NEW DELHI: It's a breakthrough that could change the lives of millions. A team of doctors from the country's premier medical research institute, AIIMS, has broken new grounds in ophthalmology by using a single donated cornea to help three patients recover their vision.

Until now, one donated cornea was required to revive the eyesight of one patient. The latest breakthrough means the wait for cornea donors could go down significantly for the visually-impaired. In a country like India, where eye donation is still not so popular, this spells a ray of hope for lakhs of sightless people.

The AIIMS team used the cornea of a 44-year-old donor, who died of a heart attack, and sliced it to transplant its different parts into the eyes of three different patients in one day - one of them 60 years old, another around 40, and the third a five-year-old boy.

What's more, follow-up of the three patients showed that there was no rejection - in other words, the surgeries were 100% effective. New tissues had grown over the transplant, while their visual acuity improved greatly in just three months. After successfully testing the surgery on 20 more patients, the team has announced its feat in the latest edition of the journal Archives of Ophthalmology.

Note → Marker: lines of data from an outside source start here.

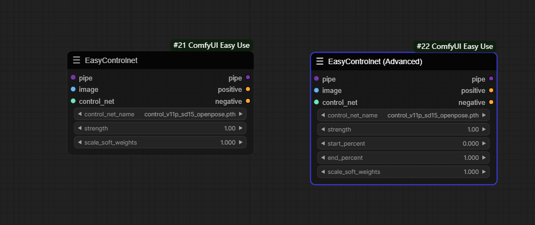Decrease end_percent using its left arrow

coord(323,158)
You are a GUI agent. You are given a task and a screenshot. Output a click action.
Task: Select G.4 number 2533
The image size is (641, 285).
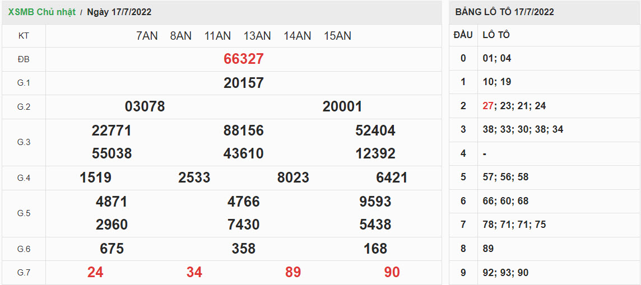coord(194,177)
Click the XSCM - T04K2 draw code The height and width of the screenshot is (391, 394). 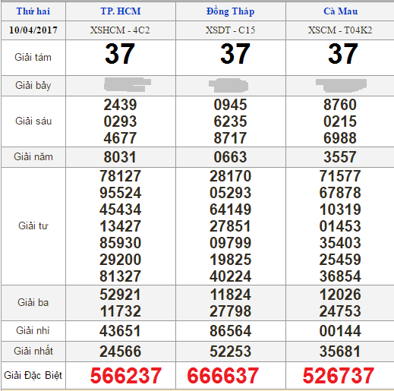pos(340,30)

The team, led by professor of ophthalmology Dr J S Titiyal, an expert in cornea and refractive surgery, and his former colleague Dr Rasik Vajpayee, now based at the University of Melbourne, sliced the tissue of the cornea into three parts to replace diseased areas of three patients.

The 40-year-old-man had a diseased endothelium (deepest part of the cornea responsible for regulating fluid), while the 60-year-old man suffered from a defective corneal strome (thick transparent middle layer). The little boy had a total limbal stem cell deficiency following chemical burns in his right eye.